*Goal of the exercise:* Given the entries that follow, write out exactly the lines starting at the one containing "The height and width of the screenshot is (819, 1456). At" and ending at the one containing "Move adm_provinsi_2024 layer", both ends included, and only those.

Supplied records Start Marker

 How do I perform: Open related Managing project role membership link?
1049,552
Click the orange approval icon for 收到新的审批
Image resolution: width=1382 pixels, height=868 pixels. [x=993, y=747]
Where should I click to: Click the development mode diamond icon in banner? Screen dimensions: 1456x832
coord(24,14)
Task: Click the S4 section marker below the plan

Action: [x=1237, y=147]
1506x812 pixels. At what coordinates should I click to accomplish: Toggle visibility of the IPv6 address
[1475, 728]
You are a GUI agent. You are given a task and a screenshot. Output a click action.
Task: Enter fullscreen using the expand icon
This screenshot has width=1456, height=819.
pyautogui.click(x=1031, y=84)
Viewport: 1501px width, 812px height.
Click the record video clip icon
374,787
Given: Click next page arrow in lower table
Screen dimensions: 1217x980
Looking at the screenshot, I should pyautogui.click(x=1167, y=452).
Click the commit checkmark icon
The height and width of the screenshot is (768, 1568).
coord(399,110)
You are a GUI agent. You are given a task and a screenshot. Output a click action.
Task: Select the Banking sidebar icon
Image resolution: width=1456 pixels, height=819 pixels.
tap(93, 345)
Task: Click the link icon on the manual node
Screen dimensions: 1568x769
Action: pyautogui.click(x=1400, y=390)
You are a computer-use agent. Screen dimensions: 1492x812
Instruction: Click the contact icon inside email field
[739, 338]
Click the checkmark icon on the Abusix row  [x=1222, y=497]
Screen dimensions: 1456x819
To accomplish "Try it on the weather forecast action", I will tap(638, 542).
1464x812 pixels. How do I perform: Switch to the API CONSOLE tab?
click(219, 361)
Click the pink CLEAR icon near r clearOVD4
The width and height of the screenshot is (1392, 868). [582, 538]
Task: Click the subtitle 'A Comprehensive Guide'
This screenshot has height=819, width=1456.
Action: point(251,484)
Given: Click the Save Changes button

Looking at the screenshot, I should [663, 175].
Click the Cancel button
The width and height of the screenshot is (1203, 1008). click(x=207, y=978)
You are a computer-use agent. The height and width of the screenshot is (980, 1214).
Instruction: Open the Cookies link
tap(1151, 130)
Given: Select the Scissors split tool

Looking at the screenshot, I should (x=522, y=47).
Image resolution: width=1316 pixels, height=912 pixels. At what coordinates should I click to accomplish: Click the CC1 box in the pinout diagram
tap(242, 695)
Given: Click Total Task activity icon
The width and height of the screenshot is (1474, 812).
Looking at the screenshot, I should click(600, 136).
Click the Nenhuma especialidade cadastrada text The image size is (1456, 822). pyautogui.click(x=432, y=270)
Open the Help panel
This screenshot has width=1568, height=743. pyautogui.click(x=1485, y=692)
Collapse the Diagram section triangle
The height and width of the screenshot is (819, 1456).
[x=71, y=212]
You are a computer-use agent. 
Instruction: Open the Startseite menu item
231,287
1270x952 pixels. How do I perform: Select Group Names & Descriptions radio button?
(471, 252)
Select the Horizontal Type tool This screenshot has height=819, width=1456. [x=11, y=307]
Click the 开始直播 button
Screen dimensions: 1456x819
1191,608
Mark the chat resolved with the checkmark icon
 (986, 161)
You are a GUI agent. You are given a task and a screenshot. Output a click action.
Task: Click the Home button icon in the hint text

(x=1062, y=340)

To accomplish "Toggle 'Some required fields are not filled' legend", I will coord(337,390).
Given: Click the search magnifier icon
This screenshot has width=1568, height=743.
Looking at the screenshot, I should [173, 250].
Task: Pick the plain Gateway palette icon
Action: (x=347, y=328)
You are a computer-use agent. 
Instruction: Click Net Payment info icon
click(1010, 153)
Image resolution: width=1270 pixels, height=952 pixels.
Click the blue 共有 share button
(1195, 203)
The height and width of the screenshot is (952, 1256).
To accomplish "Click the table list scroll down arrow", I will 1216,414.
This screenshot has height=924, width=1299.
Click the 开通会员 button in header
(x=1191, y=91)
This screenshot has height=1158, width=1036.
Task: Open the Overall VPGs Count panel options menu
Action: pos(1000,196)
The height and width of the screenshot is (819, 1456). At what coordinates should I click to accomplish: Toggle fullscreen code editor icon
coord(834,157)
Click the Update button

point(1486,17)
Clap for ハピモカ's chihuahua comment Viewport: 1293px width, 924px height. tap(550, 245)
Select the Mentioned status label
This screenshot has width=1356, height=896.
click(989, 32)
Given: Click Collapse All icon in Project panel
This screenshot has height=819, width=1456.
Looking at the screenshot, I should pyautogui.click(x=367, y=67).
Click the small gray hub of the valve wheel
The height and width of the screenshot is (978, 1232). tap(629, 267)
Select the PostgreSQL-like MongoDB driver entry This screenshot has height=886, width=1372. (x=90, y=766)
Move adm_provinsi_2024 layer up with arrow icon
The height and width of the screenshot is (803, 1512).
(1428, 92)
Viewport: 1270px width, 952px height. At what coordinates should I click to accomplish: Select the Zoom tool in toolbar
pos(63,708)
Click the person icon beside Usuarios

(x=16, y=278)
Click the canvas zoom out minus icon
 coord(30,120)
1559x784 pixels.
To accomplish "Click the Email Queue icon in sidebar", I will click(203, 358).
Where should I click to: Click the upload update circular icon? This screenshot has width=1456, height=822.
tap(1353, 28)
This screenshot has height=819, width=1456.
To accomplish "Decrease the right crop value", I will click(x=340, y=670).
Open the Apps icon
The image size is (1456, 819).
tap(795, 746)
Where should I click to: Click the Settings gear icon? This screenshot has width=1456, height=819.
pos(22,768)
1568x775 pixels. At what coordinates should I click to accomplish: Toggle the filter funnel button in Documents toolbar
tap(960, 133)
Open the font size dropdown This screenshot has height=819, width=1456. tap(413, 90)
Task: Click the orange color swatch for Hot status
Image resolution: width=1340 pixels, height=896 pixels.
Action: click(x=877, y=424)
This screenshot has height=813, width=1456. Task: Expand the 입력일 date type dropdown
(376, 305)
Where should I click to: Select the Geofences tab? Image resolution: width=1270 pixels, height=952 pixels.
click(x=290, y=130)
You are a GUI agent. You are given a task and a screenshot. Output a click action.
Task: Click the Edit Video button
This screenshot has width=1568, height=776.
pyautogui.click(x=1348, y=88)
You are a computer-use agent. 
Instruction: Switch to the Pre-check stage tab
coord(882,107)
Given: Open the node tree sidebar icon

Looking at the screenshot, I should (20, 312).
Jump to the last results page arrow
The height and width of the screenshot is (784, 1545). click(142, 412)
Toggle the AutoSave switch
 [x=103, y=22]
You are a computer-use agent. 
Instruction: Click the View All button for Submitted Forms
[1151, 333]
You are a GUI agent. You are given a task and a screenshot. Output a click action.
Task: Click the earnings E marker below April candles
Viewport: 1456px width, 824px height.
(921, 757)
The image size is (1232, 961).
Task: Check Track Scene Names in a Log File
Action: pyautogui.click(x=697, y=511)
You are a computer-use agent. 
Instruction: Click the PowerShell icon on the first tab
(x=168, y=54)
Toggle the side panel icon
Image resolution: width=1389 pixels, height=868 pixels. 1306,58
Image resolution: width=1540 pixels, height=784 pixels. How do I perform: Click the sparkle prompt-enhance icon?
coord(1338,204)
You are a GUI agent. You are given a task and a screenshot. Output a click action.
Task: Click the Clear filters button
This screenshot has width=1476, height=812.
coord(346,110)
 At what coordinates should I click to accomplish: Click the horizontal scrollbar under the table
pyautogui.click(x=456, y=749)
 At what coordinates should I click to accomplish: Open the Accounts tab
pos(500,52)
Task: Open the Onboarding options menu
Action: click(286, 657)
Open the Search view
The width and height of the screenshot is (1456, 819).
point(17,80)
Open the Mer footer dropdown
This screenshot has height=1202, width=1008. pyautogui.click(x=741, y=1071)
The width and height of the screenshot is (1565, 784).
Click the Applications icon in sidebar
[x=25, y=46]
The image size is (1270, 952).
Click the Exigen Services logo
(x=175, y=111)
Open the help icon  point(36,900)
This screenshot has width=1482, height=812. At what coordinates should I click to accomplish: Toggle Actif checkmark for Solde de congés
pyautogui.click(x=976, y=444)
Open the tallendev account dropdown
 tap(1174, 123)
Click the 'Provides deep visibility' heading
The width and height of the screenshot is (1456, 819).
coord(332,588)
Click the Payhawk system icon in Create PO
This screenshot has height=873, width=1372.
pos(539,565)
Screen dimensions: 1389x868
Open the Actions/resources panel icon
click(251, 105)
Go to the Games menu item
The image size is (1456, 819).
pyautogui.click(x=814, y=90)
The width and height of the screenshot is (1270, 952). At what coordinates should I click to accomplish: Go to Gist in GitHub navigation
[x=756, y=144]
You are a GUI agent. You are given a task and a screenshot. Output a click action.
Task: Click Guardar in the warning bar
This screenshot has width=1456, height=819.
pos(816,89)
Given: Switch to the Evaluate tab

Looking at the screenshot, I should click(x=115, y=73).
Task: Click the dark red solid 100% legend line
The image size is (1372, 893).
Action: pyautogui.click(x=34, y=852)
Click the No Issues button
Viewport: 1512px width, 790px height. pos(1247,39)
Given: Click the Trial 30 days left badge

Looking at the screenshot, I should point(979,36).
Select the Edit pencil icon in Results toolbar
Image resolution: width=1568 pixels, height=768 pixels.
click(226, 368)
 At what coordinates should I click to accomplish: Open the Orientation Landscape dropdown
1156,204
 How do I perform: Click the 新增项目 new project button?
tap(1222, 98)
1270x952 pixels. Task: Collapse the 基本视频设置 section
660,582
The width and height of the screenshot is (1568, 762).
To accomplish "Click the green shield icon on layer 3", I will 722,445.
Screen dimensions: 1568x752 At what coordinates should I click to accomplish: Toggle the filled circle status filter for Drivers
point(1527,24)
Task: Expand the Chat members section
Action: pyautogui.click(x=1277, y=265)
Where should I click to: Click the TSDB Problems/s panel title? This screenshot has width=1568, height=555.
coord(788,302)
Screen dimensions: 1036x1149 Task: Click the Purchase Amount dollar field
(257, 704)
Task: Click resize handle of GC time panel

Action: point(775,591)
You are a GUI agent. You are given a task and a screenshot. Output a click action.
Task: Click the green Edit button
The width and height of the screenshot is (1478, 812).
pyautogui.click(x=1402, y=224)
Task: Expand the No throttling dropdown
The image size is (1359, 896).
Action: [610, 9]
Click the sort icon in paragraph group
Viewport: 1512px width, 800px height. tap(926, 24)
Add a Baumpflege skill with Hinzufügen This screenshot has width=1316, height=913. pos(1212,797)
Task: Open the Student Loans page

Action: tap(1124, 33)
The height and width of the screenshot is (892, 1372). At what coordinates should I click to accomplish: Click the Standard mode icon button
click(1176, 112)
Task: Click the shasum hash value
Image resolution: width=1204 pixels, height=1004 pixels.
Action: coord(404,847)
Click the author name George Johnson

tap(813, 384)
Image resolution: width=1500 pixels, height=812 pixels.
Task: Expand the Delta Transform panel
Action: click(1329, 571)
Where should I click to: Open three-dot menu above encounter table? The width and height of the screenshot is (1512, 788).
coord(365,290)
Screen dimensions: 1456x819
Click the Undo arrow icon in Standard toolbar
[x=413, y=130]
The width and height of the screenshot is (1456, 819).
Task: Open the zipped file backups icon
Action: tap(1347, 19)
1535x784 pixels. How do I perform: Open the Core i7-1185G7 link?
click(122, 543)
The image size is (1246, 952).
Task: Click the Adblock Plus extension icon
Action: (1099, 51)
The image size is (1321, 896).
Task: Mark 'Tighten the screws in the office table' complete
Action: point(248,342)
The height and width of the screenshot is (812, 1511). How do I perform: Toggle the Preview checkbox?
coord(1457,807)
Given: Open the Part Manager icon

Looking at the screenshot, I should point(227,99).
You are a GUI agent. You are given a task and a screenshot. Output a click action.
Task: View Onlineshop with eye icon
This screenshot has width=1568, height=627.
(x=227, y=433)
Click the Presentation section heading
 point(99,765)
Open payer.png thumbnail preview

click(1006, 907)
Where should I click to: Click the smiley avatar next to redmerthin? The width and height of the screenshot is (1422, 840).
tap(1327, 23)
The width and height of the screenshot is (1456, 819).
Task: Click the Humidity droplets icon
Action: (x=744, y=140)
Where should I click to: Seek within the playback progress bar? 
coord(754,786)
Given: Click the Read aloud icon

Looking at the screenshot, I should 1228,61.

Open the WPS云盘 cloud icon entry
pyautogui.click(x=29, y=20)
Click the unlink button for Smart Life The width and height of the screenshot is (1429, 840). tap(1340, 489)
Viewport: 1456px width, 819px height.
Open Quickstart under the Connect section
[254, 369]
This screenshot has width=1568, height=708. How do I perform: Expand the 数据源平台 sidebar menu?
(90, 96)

Supplied records End Marker

*Solution for this problem:*
The height and width of the screenshot is (819, 1456). At what coordinates should I click to accomplish: Toggle fullscreen code editor icon
coord(834,157)
Click the Update button

point(1486,17)
Clap for ハピモカ's chihuahua comment Viewport: 1293px width, 924px height. tap(550, 245)
Select the Mentioned status label
This screenshot has width=1356, height=896.
click(989, 32)
Given: Click Collapse All icon in Project panel
This screenshot has height=819, width=1456.
Looking at the screenshot, I should pyautogui.click(x=367, y=67).
Click the small gray hub of the valve wheel
The height and width of the screenshot is (978, 1232). tap(629, 267)
Select the PostgreSQL-like MongoDB driver entry This screenshot has height=886, width=1372. (x=90, y=766)
Move adm_provinsi_2024 layer up with arrow icon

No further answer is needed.